They Spend WHAT? The Real Cost of Public Schools
Although public schools are usually the biggest item in state and local budgets, spending figures provided by public school officials and reported in the media often leave out major costs of education and thus understate what is actually spent.
To document the phenomenon, this paper reviews district budgets and state records for the nation’s five largest metro areas and the District of Columbia. It reveals that, on average, per-pupil spending in these areas is 44 percent higher than officially reported.
Real spending per pupil ranges from a low of nearly $12,000 in the Phoenix area schools to a high of nearly $27,000 in the New York metro area. The gap between real and reported per-pupil spending ranges from a low of 23 percent in the Chicago area to a high of 90 percent in the Los Angeles metro region.
To put public school spending in perspective, we compare it to estimated total expenditures in local private schools. We find that, in the areas studied, public schools are spending 93 percent more than the estimated median private school.
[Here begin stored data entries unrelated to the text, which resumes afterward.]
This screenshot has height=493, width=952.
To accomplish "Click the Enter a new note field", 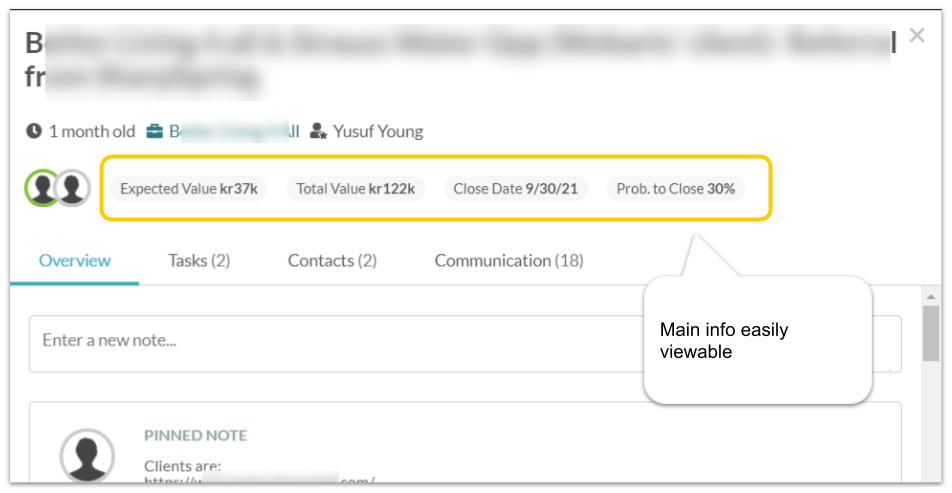I will (x=330, y=341).
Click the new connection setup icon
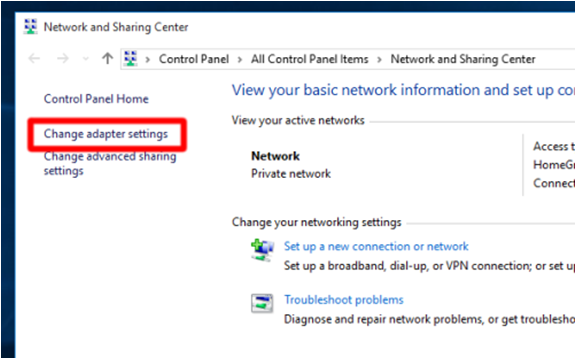This screenshot has height=362, width=578. 262,250
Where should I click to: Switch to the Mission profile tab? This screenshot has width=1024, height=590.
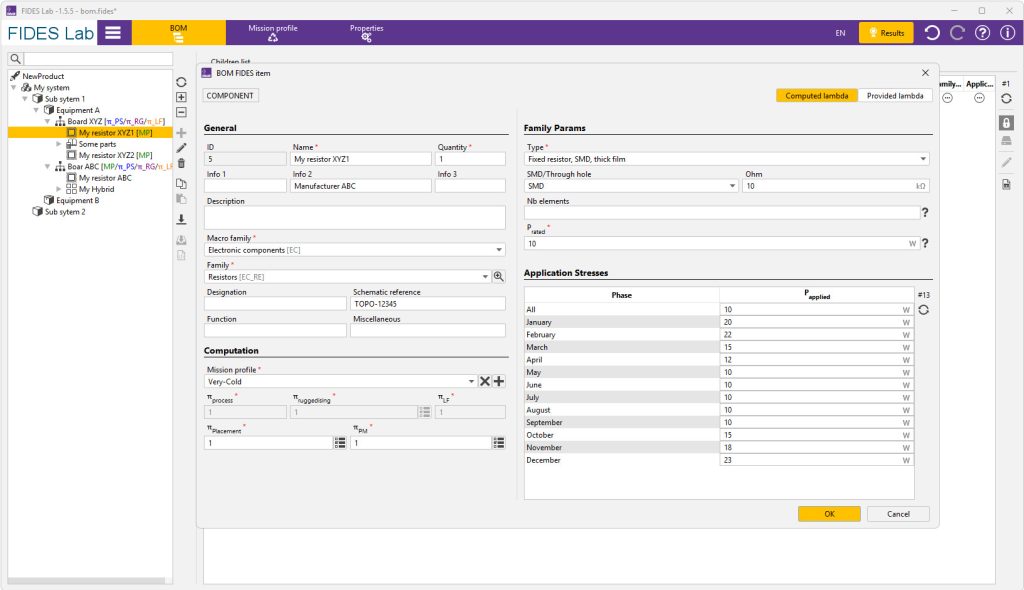(x=273, y=33)
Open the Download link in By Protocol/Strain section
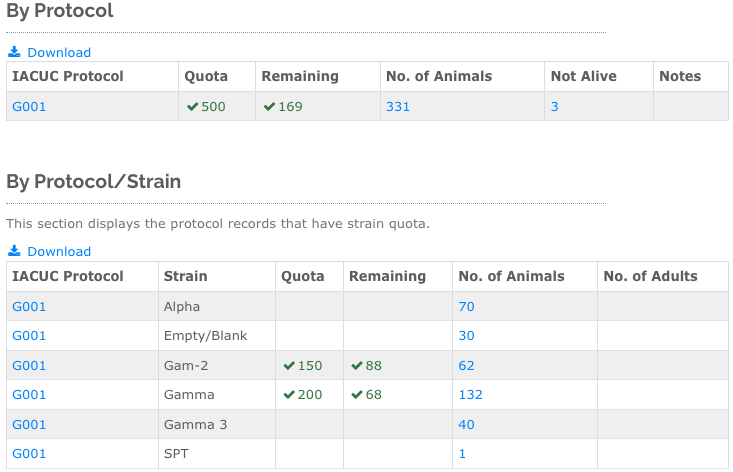Screen dimensions: 733x472 click(x=59, y=251)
Citizens drastically underestimate current per-student spending and are misled by official figures. Taxpayers cannot make informed decisions about public school funding unless they know how much districts currently spend. And with state budgets stretched thin, it is more crucial than ever to carefully allocate every tax dollar
At the link above, the article introduced here is available (scroll down on the page to see it). If you care about how your tax dollars for education are being spent, it’s required reading.
The problem with public education is NOT too little money allocated for it.